Task description
Could you arrange everything from the line containing "Task: Click the Inventory" down to the line containing "click(x=119, y=196)" in the records below as a JSON list of strings, one string per line? Include both of those lines and leave out blank ones.
──────── Record list
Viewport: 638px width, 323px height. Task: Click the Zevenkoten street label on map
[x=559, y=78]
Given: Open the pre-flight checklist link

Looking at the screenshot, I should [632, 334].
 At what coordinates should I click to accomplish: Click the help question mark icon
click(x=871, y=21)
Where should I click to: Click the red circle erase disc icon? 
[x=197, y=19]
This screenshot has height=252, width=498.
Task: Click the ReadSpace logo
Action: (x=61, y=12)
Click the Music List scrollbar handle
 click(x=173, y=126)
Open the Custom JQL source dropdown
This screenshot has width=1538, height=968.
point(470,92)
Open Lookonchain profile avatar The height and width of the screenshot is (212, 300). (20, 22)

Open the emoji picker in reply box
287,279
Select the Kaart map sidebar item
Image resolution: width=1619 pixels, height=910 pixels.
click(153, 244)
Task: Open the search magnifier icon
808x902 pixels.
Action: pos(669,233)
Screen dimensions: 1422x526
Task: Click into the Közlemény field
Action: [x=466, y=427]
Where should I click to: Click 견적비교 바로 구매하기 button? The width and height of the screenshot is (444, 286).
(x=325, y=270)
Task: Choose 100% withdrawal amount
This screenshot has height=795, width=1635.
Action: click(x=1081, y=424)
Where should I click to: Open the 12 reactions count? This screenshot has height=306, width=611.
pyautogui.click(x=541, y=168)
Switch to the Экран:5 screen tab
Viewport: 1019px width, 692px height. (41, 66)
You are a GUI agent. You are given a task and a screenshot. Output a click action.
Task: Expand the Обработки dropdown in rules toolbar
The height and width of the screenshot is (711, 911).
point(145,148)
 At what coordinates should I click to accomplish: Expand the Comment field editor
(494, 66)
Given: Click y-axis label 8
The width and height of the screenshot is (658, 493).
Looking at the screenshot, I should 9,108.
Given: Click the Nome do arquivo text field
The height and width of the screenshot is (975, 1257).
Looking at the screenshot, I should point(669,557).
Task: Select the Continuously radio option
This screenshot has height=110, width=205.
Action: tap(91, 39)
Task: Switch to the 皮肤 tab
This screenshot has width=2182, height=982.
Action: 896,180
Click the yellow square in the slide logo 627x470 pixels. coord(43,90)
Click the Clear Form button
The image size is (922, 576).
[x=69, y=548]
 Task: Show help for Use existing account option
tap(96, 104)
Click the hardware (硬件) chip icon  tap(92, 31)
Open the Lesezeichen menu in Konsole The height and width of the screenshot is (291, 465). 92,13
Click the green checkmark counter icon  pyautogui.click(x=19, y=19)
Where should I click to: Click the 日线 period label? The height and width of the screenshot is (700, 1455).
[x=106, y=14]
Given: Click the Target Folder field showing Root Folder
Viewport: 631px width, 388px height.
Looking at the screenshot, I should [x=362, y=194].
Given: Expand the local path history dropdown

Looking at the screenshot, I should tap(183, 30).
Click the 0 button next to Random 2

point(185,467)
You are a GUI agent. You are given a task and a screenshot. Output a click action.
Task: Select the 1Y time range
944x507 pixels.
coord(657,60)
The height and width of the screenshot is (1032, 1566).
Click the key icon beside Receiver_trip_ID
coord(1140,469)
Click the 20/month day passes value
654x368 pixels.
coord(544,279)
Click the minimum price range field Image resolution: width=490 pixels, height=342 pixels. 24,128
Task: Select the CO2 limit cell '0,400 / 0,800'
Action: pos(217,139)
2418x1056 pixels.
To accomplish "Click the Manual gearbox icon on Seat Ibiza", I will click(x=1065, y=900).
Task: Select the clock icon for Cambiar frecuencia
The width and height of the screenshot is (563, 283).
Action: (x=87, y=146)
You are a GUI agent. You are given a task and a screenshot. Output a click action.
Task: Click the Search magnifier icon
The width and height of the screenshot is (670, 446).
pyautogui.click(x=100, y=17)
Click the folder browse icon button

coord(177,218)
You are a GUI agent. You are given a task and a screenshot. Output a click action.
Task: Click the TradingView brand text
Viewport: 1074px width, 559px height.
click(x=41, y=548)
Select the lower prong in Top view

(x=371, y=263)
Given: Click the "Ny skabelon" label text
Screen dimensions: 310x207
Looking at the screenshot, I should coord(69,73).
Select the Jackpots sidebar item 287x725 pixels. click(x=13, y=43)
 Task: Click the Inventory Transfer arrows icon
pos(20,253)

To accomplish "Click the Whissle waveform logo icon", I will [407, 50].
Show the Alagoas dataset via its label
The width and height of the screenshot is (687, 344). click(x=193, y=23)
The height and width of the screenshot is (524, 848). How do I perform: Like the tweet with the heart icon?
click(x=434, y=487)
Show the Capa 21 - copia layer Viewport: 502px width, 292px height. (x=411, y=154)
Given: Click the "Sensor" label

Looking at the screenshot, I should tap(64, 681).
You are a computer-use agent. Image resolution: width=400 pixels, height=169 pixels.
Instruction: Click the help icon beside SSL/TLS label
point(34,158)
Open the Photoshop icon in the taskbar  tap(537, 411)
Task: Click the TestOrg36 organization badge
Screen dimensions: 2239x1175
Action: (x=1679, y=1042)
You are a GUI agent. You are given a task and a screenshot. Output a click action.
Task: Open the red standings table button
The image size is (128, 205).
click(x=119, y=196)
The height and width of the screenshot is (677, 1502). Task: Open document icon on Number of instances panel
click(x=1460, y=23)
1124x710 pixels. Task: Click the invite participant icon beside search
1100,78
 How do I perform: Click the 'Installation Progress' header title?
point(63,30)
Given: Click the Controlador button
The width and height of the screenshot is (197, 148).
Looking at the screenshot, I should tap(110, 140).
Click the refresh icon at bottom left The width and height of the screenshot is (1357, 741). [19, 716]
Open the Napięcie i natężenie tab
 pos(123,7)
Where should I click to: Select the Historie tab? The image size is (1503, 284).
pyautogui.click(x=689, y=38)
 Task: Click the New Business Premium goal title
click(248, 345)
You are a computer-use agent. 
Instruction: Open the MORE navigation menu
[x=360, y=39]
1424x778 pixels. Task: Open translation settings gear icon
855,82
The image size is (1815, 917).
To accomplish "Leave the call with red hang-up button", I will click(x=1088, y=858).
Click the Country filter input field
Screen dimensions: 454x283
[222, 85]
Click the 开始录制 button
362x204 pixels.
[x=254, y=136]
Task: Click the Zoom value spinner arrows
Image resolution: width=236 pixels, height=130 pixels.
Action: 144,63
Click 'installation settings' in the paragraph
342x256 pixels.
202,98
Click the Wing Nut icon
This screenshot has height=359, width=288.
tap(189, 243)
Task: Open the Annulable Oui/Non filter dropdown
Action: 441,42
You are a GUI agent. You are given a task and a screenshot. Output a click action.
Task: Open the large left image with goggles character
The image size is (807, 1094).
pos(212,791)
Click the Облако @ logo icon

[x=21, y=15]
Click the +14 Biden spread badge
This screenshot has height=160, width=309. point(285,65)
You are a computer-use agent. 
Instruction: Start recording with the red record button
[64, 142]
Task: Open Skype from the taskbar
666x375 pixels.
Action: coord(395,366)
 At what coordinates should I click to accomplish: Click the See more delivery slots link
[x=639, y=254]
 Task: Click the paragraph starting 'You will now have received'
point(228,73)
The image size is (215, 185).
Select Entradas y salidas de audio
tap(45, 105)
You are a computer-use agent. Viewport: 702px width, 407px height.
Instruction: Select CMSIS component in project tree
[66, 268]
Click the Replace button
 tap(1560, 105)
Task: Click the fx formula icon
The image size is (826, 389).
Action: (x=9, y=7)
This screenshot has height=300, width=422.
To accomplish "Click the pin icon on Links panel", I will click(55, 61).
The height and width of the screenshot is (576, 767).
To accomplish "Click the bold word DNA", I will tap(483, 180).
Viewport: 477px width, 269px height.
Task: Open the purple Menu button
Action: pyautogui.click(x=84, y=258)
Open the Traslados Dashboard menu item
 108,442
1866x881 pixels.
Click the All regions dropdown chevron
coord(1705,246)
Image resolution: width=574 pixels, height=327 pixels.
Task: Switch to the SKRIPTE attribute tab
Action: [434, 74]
────────────────
Response to the task
[
  " Task: Click the Inventory Transfer arrows icon",
  "pos(20,253)",
  "To accomplish \"Click the Whissle waveform logo icon\", I will [407, 50].",
  "Show the Alagoas dataset via its label",
  "The width and height of the screenshot is (687, 344). click(x=193, y=23)",
  "The height and width of the screenshot is (524, 848). How do I perform: Like the tweet with the heart icon?",
  "click(x=434, y=487)",
  "Show the Capa 21 - copia layer Viewport: 502px width, 292px height. (x=411, y=154)",
  "Given: Click the \"Sensor\" label",
  "Looking at the screenshot, I should tap(64, 681).",
  "You are a computer-use agent. Image resolution: width=400 pixels, height=169 pixels.",
  "Instruction: Click the help icon beside SSL/TLS label",
  "point(34,158)",
  "Open the Photoshop icon in the taskbar  tap(537, 411)",
  "Task: Click the TestOrg36 organization badge",
  "Screen dimensions: 2239x1175",
  "Action: (x=1679, y=1042)",
  "You are a GUI agent. You are given a task and a screenshot. Output a click action.",
  "Task: Open the red standings table button",
  "The image size is (128, 205).",
  "click(x=119, y=196)"
]